環太平洋戦略的経済連携協定(TPP)について 環太平洋戦略的経済連携協定(TPP:Trans-Pacific Partnership)とは、2006年5月にシンガポール、ブルネイ、チリ、ニュージーランドの4カ国加盟で発効した経済連携協定である。 先に加盟した4カ国と新たに加盟を表明しているオーストラリア、ペルー、アメリカ、ベトナム、マレーシアの5カ国、計9カ国で構成される予定。
2015年までに協定国間の貿易において、工業品、農業品、金融サービスなどをはじめとした全品目の関税を原則として完全撤廃することにより、貿易自由化の実現を目指すFTA(自由貿易協定)を包括する経済連携協定である。 参加国は関税撤廃によって、自国の製品をより安価に輸出することができ、さらなる貿易拡大が期待できる。 その反面、輸入品に対する関税をゼロにしなければならないため、保護されてきた国内産業がダメージを受ける可能性がある。
さて、日本はどうするのでしょう?

日本のTPPによる経済効果については、各省庁が異なる前提でバラバラの試算を出している。 内閣府はGDP2.4〜3.2兆円の増加というデータ。 農水省は11.6兆円の損失と雇用340万人減としている。 一方で、経産省はTPPに不参加の場合(日本不参加の中で韓国が米・中・EUとFTA締結した場合)は参加した場合に比べてGDP10.5兆円減と雇用81.2万人減との試算を発表している(自動車、電気電子、機械産業の3分野で日本が韓国にシェアを奪われるとの推計ですね)。
とりあえず、この省庁間のデータのばらつきは何でしょう。 試算に用いる前提条件が異なるので、こんなに極端な結果になったのかもしれないが、こういう試算は各省庁で色々と議論してから口にするべきことでしょう。 「省益ばかり」のテータ羅列ですね。 仕事の段取りが悪い内閣だと思います。 普通の会社ならとっくの昔に倒産です。
ほかにも様々な問題があります!

まず、FTA巧者であるメキシコ・ブラジル・韓国はTPPに参加しません。 また、TPPの9カ国のなかで、シンガポール、ブルネイ、マレーシア、チリとは日本はすでにFTAを結んでいるので、新たな輸出拡大先は、アメリカ、オーストラリア、ニュージーランドでしょうか。 オーストラリア、ニュージーランは農業国。 人口も少なく、工業製品を売り込むには、小さい市場です。 それに対し、向こうには安価で良質な小麦乳製品があります。 国内農業に与える影響は大きなものになりそうです。 生活で実感できる事例としては、チリ産のワインがあります。 980円とか、、、あんなに安くなったのもFTAのおかげですよね。
さて、 『
米韓がFTAの批准に向けた交渉で合意 工業製品や消費財の関税の95%以上を5年以内に撤廃へ』 というニュースが飛び込んできました。 合意内容によると、米韓両国は工業製品や消費財の関税の95%以上を5年以内に撤廃するとしている。 焦点の自動車分野では、韓国側が譲歩し、アメリカが韓国製自動車への2.5%の輸入関税を5年間維持するのに対し、韓国はアメリカ製自動車への関税率を8%から4%に半減したうえで、5年後までに廃止することで妥結した。 発効すれば韓国と競争関係にある日本の輸出産業への影響は避けられないものとみられる。
私の頭ではまとめ切れませんが、いろいろな問題点を感じました。
・TPPはFTAの構築で韓国や中国に後れをとった日本が追いつくチャンスだ。
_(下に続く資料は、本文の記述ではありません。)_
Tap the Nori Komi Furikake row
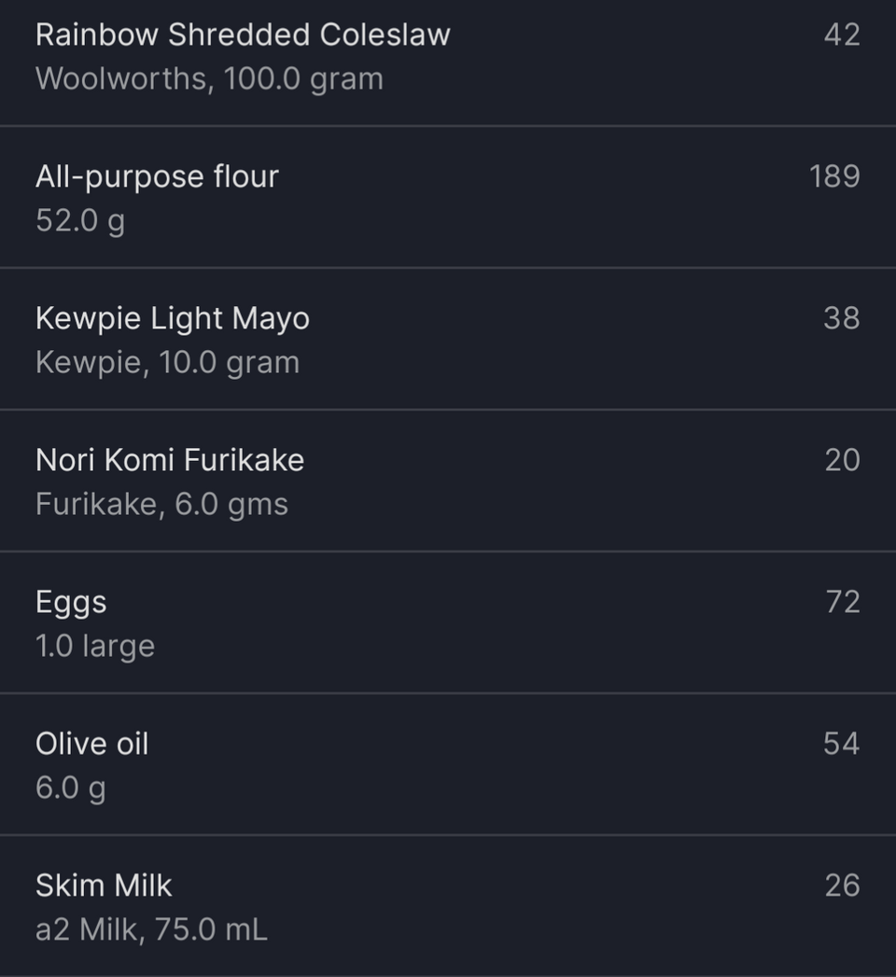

この機会を逸すると、欧米市場さらには中国市場に関して韓国との競争条件に大差がつき、市場を奪われるおそれが強い。
・かつてウルグアイ・ラウンド(多角的貿易交渉)に際して、農業自由化の代償として6兆円の対策費が支出されたが、農業の自立と無縁の土木事業などに費消され、農家からさえ批判された。この補償の問題も十分に議論すべき。
・各種農業団体からTPPに対し抗議が出ている。それはもっともなこと。ただし、民主党が拡充した農家に対する戸別所得補償制度も、FTA備える目的だったはず。戸別所得補償制度を受け入れた以上ある程度の譲歩は必要。
・『2国間のFTAでさえまとめるのは困難を極める。9カ国も参加したTPPをまとめるのは事実上無理でしょう(勝間和代先生)』
長くなりましたのでこれくらいで。。。